Let me give the heavy artillery batteries, battalions, and regiments their due for this quarter of the summary.  While looking at each of the state sections, we’ve mentioned a few of these batteries.  But not the whole.  The omission, by those at the Ordnance Department, was mostly due to bureaucratic definitions than any overt action.

Briefly, the summary statements we are reviewing here are focused only on ordnance rated as “field artillery.” A further qualification is that only units assigned roles to use field artillery (as in for use as “mobile” artillery) are included.  So, IF a field howitzer was assigned to a fort’s garrison, AND that howitzer was considered part of the fort’s armament, and not part of the garrisoning unit’s property, THEN it was accounted for in a different set of sheets for accounting.  Such means a great number of field artillery pieces, not to mention the siege, garrison, and seacoast artillery, escapes mention in these summaries.  And we don’t have, to my knowledge, a full record for those anywhere in the surviving documents.  However, I would point out that in 1864 the Ordnance Department began using a common form to account for field, siege, garrison, and seacoast artillery.

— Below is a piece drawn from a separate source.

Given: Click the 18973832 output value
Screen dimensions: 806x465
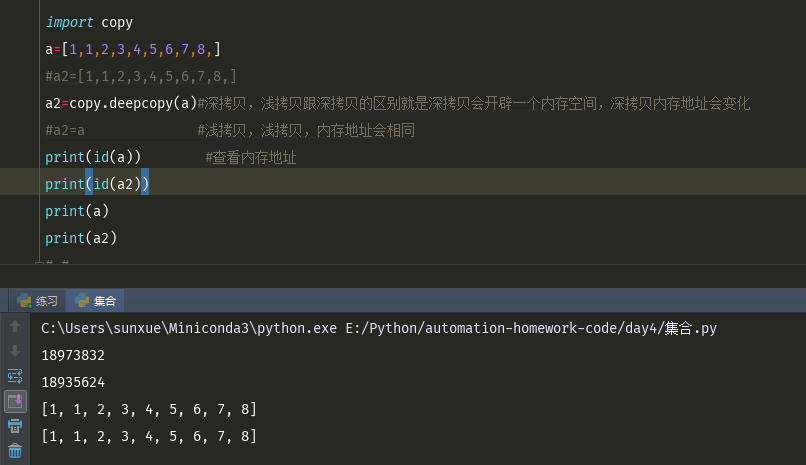Looking at the screenshot, I should pyautogui.click(x=73, y=355).
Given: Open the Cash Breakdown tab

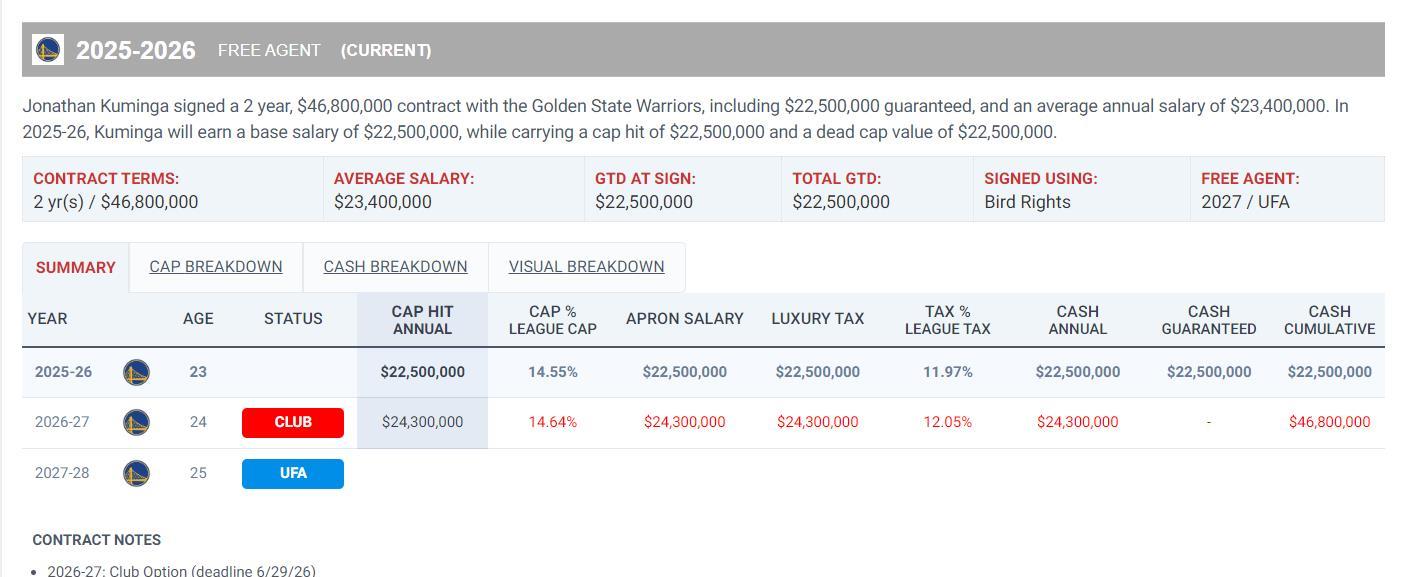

But for the second quarter of 1863, that accounting is lacking in the known records.  We do have a handful of “heavies” that were assigned roles which required mobile artillery.  And those were mentioned as we proceeded through the summary.  For sake of completeness, let me list all the heavy units in service as of June 1863 and match those to summary lines where mentioned.  Keep in mind the varied service of these formations.  Traditionally, these were assigned to garrison fortifications.  But wartime contingencies would see the “heavies” employed as infantry or even cavalry were needed.  And those needs would evolve as the war continued.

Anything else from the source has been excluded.